CSA’s guidance on Using Zero Trust to Secure Enterprise Information in LLM Environments provides an applicable architectural blueprint for reducing the attack surface that Bleeding Llama exploited [8]. The vulnerability is fundamentally a failure of the Zero Trust principle that no request should be trusted implicitly: an unauthenticated remote party’s request to ingest an arbitrary model file was processed without verification of the file’s integrity or the requester’s authorization. Applying Zero Trust network access controls, strong API authentication, and continuous traffic monitoring around Ollama deployments would have materially prevented exploitation.

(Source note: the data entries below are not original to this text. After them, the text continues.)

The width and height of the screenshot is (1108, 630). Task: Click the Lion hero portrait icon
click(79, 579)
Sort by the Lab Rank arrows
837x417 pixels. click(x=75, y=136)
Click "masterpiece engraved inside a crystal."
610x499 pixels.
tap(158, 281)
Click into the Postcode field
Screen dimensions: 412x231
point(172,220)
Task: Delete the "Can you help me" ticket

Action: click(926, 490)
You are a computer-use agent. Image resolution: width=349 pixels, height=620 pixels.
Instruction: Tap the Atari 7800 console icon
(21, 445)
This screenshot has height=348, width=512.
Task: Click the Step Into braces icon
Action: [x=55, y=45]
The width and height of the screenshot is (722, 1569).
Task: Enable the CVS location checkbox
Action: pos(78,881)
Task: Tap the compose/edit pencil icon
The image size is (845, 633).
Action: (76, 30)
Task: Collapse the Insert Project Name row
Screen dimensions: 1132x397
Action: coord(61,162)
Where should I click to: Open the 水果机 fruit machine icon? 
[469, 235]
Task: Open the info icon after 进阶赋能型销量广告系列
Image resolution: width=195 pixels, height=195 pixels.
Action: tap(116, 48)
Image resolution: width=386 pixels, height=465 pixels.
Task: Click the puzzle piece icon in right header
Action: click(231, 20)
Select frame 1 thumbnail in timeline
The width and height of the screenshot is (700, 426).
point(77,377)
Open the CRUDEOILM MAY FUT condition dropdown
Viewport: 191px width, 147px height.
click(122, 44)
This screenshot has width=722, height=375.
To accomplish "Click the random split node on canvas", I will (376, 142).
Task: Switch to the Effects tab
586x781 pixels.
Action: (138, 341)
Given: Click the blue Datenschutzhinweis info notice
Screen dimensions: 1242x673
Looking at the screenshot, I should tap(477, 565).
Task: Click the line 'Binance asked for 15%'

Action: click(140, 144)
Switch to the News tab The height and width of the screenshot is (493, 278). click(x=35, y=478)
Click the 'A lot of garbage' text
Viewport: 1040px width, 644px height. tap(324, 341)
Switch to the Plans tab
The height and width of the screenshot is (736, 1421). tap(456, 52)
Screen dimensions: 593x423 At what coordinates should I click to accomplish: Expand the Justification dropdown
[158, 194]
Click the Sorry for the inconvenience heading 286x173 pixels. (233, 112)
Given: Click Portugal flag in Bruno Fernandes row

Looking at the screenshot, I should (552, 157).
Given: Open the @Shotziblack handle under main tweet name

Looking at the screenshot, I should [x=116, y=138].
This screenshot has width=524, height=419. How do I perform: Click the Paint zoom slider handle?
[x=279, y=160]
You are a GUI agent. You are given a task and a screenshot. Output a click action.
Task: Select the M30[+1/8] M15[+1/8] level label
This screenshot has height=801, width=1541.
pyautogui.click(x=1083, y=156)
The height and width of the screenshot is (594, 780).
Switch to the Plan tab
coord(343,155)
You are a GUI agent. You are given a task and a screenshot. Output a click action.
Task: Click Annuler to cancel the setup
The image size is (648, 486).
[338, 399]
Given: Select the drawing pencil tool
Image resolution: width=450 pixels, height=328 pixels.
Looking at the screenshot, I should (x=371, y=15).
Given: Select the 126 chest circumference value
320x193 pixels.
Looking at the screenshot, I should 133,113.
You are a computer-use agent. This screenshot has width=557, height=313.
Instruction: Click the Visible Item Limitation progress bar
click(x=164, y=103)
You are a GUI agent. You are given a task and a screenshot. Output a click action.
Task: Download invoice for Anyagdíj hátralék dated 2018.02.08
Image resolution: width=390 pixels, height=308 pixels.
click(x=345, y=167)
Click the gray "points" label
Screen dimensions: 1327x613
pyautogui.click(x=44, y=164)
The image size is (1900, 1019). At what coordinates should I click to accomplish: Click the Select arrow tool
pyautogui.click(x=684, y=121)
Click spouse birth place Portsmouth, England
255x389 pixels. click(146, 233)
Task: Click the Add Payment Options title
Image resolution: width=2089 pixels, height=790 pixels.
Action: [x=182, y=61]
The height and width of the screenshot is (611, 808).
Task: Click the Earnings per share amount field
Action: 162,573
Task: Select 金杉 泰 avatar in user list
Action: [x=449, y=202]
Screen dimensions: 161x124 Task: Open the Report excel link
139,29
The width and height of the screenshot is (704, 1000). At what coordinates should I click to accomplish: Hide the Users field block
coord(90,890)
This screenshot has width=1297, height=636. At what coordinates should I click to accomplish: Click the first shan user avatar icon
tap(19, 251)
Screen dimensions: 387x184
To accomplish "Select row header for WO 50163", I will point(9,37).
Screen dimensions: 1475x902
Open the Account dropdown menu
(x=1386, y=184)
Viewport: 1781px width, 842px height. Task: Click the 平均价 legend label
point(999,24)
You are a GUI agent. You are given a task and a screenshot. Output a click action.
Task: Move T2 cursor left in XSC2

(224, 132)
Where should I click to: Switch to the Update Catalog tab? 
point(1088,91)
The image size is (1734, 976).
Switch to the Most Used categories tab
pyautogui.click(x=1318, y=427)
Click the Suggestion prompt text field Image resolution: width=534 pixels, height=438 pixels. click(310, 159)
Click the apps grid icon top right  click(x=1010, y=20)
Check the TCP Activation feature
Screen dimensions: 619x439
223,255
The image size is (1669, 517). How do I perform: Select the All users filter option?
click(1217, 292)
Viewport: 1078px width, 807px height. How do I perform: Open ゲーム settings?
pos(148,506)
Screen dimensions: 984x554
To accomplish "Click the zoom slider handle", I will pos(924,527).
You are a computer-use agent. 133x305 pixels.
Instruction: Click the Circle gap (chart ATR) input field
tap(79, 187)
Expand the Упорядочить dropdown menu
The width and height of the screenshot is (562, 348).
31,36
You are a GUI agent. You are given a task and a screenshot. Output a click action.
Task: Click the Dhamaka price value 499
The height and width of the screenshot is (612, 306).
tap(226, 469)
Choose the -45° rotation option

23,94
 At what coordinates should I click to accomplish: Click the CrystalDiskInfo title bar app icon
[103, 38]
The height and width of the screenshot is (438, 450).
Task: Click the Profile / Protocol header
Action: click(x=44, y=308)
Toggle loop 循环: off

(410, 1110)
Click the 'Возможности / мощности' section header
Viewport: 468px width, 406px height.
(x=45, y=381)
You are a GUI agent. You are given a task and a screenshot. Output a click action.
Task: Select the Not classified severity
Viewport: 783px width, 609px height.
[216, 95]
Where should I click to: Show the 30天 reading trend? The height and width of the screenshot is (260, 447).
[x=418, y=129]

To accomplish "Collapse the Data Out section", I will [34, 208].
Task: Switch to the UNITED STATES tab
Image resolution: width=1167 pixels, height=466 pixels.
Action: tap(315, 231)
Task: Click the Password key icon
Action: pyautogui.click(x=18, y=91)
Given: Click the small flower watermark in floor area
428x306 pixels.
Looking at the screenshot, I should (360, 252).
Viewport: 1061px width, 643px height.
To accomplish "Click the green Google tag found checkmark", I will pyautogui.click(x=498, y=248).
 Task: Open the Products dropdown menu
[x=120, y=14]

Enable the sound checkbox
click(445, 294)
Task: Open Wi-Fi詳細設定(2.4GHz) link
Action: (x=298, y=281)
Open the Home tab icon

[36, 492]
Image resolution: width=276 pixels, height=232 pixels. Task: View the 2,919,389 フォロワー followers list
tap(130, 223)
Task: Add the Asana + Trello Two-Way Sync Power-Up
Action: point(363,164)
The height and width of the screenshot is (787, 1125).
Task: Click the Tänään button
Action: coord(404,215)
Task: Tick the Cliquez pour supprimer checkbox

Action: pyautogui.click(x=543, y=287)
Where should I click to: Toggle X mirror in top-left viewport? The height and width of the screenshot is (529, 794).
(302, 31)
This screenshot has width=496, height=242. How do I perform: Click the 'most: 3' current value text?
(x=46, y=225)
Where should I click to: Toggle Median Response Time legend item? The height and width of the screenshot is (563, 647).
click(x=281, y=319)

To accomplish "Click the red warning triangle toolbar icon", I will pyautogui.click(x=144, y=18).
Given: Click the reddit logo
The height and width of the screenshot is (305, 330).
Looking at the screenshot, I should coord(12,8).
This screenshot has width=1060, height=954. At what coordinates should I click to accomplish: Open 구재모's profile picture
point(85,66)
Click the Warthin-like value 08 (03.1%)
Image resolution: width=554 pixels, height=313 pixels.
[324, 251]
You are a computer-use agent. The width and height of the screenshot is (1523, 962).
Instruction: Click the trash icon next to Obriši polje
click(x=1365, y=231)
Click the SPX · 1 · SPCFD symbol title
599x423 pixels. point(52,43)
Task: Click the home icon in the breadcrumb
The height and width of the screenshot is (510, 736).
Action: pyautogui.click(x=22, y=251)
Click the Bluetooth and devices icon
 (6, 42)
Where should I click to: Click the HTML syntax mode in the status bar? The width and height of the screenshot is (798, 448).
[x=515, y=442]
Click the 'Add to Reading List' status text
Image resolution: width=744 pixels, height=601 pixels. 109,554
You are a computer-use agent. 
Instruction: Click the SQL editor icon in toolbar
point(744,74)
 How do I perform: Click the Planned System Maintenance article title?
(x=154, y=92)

CSA’s Cloud Controls Matrix (CCM) v4.1 addresses infrastructure security controls applicable to AI serving nodes as they would be to any cloud-hosted application workload [9]. CCM domains covering infrastructure vulnerability management, encryption key management, and network security all apply directly to the Ollama deployment pattern. Organizations with CCM-aligned compliance programs should map their self-hosted AI infrastructure into their existing CCM assessment scope rather than treating it as a separate, unreviewed category.

References

[1] Cyera Research. “Bleeding Llama: Critical Unauthenticated Memory Leak in Ollama.” Cyera, May 2026.

[2] SecurityWeek. “Critical Bug Could Expose 300,000 Ollama Deployments to Information Theft.” SecurityWeek, May 2026.

[3] CVEFeed. “CVE-2026-7482 — Ollama heap out-of-bounds read in GGUF tensor parsing leaks server process memory to unauthenticated remote attackers.” CVEFeed, May 2026.

[4] runZero. “Ollama vulnerability CVE-2026-7482: Find impacted assets.” runZero, May 2026.

[5] Help Net Security. “Unpatched flaws turn Ollama’s auto-updater into a persistent RCE vector, researchers say.” Help Net Security, May 2026.

[6] Cloud Security Alliance. “Agentic AI Threat Modeling Framework: MAESTRO.” CSA AI Safety Initiative, February 2025.

[7] Cloud Security Alliance. “AI Controls Matrix.” Cloud Security Alliance, 2025.

[8] Cloud Security Alliance. “Using Zero Trust to Secure Enterprise Information in LLM Environments.” Cloud Security Alliance, 2026.

[9] Cloud Security Alliance. “Cloud Controls Matrix v4.1.” Cloud Security Alliance, 2026.

[10] CERT Polska. “CVE-2026-42248.” CERT Polska, April 2026.